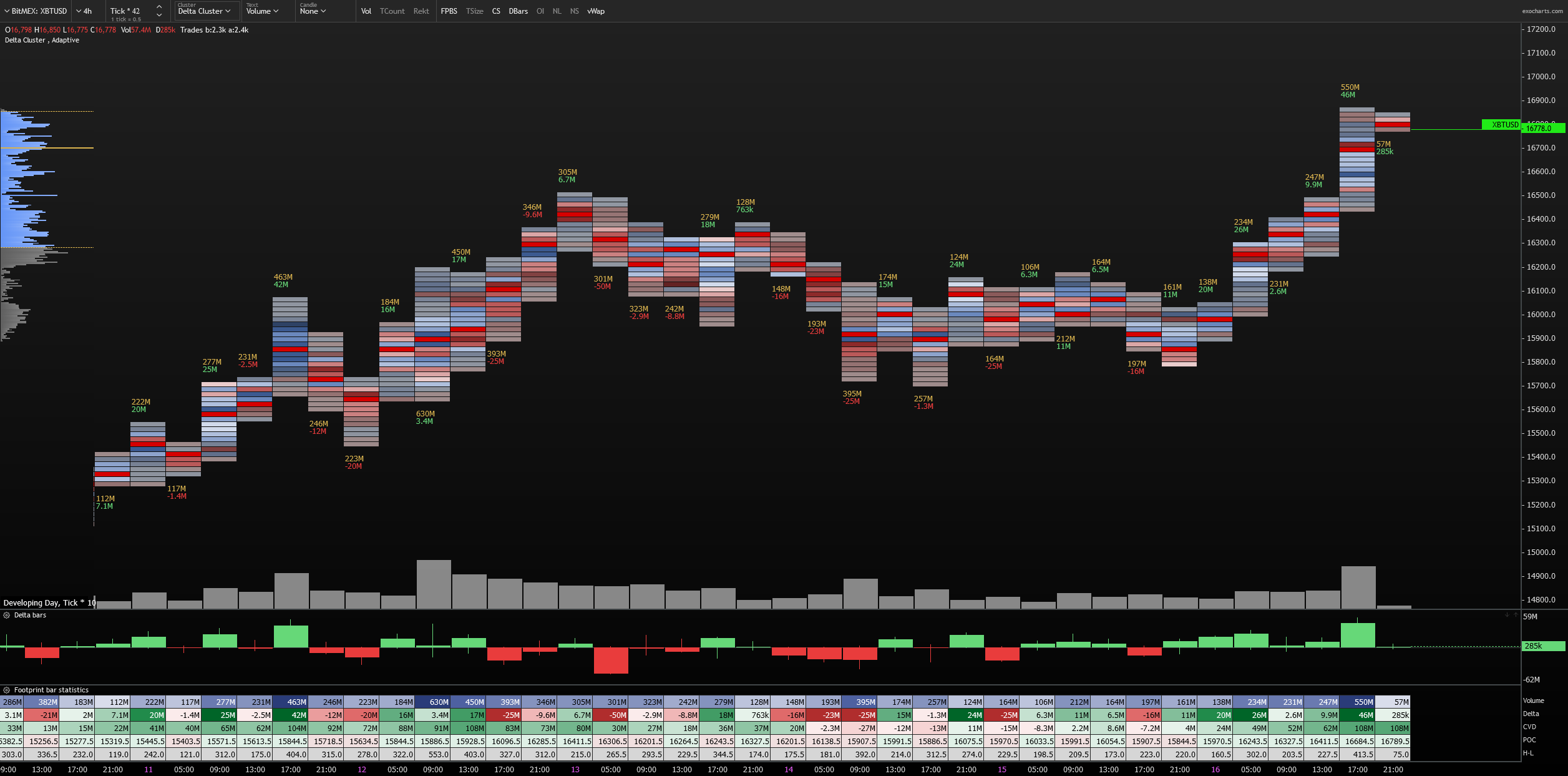
Task: Expand the Delta Cluster type dropdown
Action: pos(205,11)
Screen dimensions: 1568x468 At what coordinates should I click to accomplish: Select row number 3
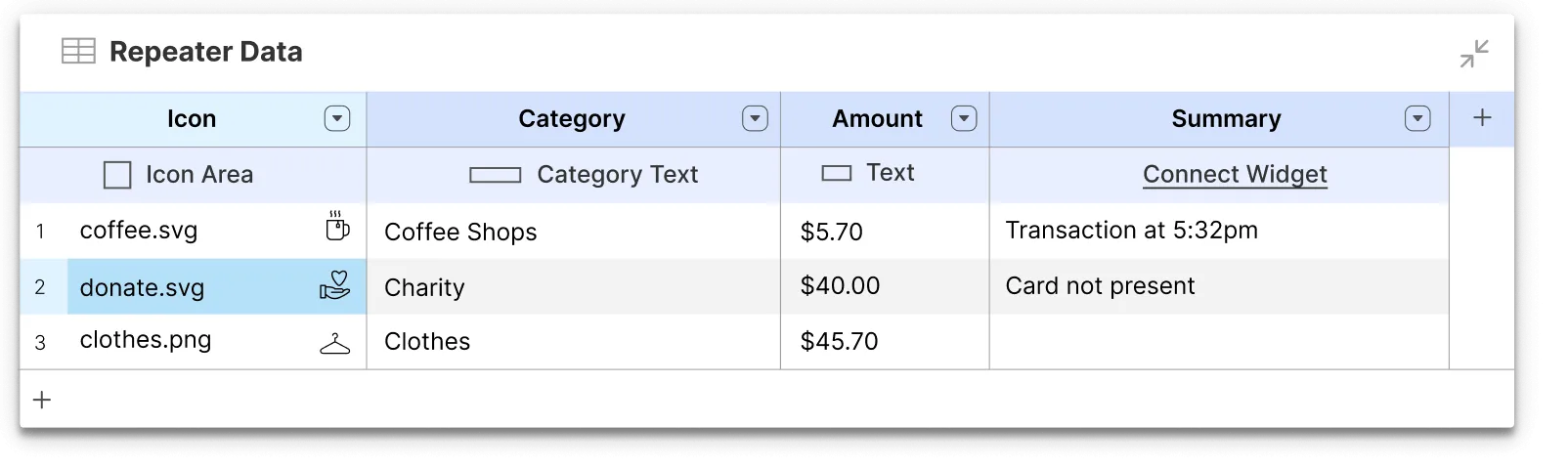point(40,343)
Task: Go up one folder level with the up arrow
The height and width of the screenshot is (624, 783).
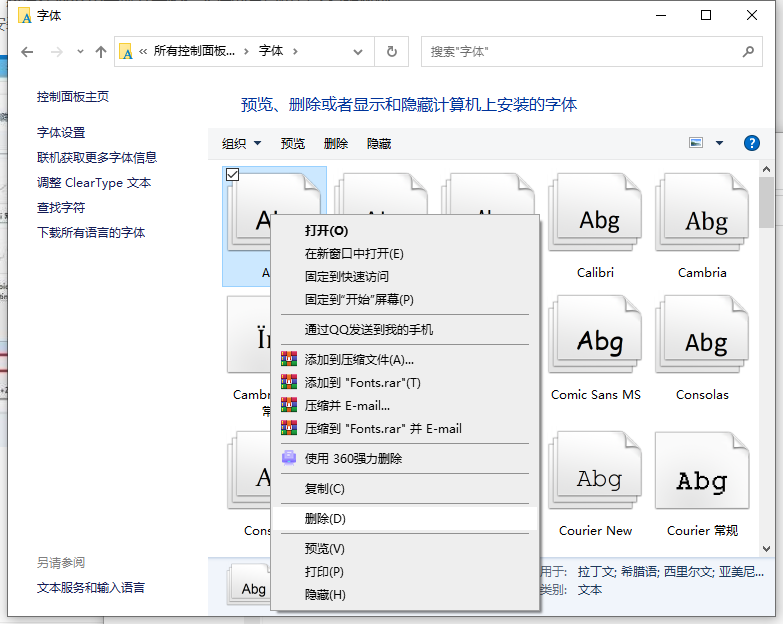Action: pyautogui.click(x=100, y=52)
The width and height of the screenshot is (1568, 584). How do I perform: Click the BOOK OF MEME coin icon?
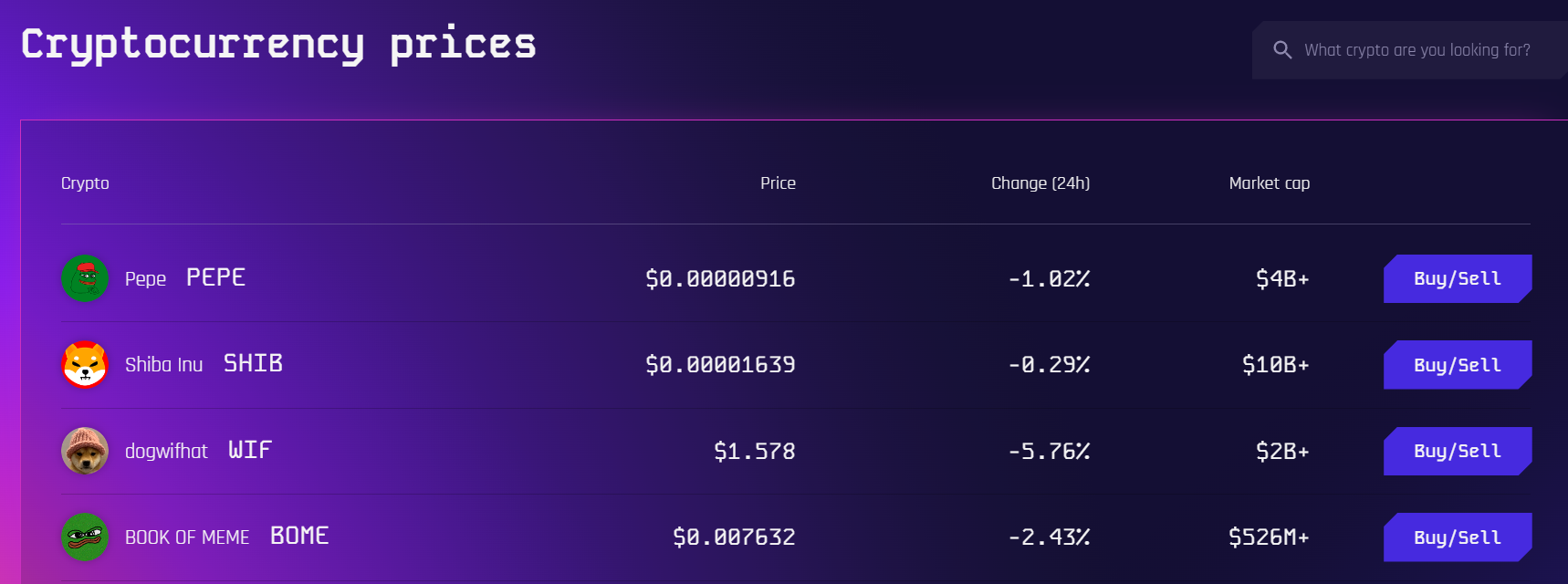[x=85, y=537]
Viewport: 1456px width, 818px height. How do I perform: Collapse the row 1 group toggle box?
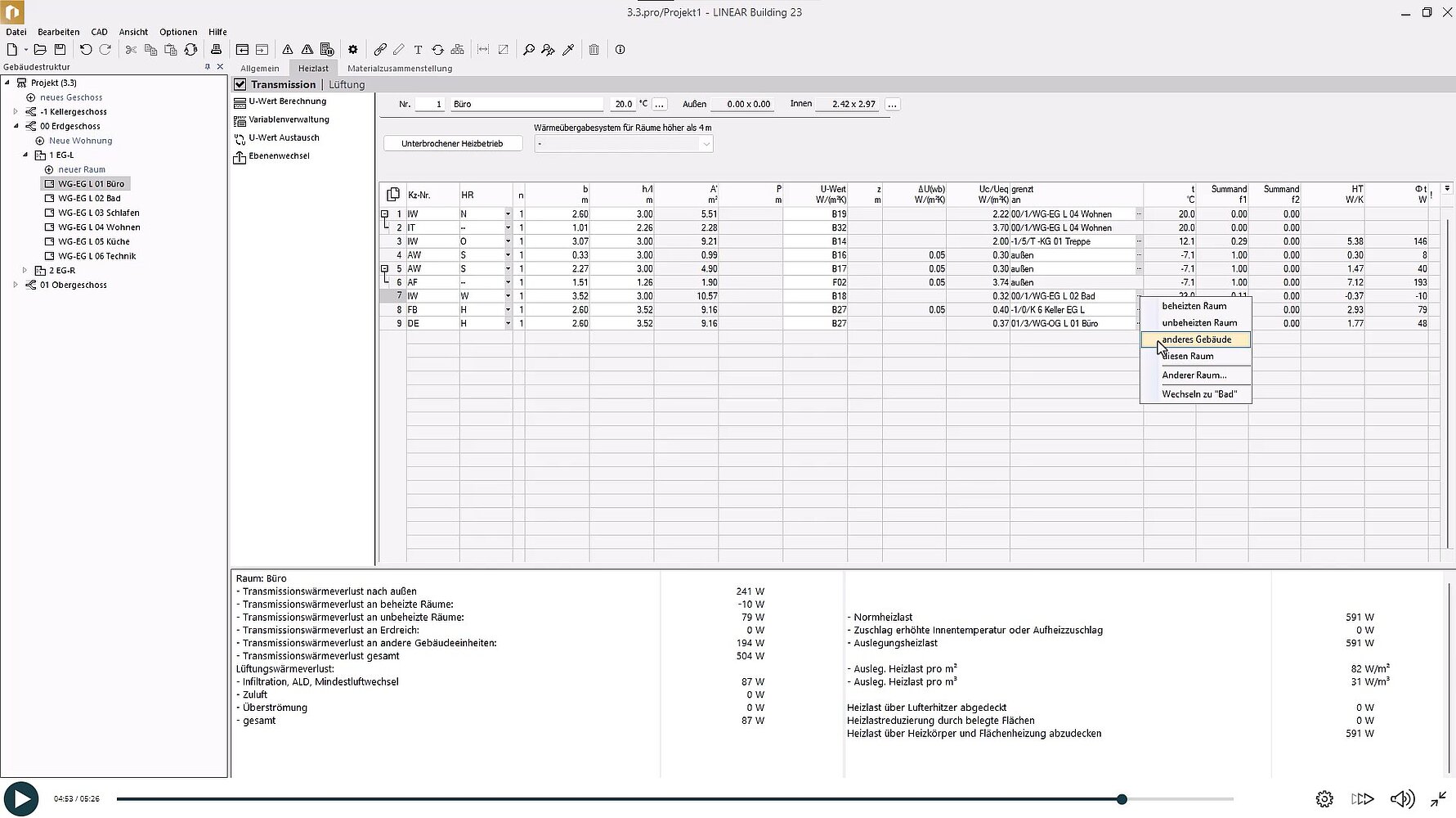tap(384, 214)
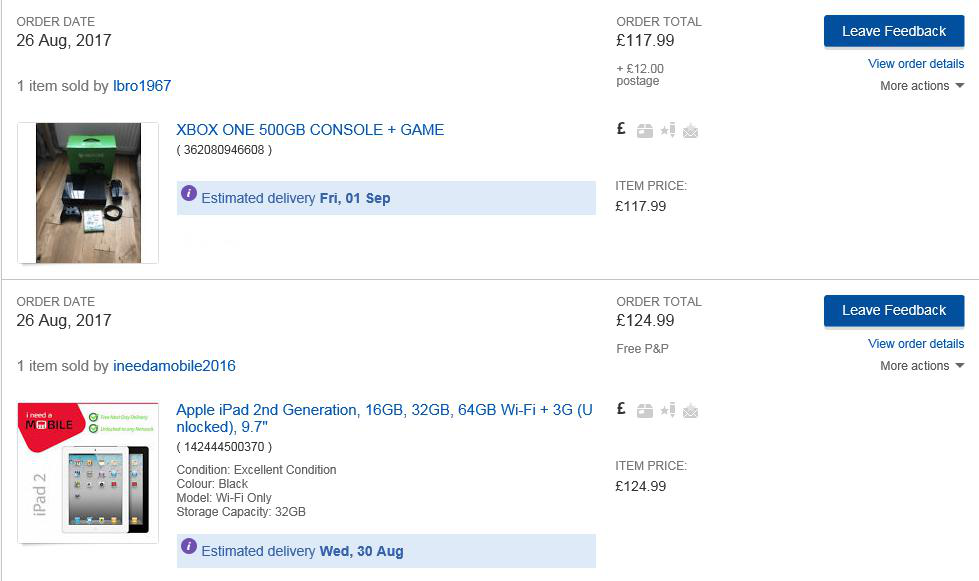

_Exercise task_
Could you reproduce every one of the lines above word for word, omitting the pictures?

_Final result_
Task: Expand the Delta Cluster type dropdown
Action: pos(205,11)
Screen dimensions: 1568x468 At what coordinates should I click to accomplish: Select row number 3
point(40,343)
Task: Go up one folder level with the up arrow
The height and width of the screenshot is (624, 783).
Action: pyautogui.click(x=100, y=52)
The width and height of the screenshot is (1568, 584). How do I perform: Click the BOOK OF MEME coin icon?
[x=85, y=537]
Viewport: 1456px width, 818px height. How do I perform: Collapse the row 1 group toggle box?
tap(384, 214)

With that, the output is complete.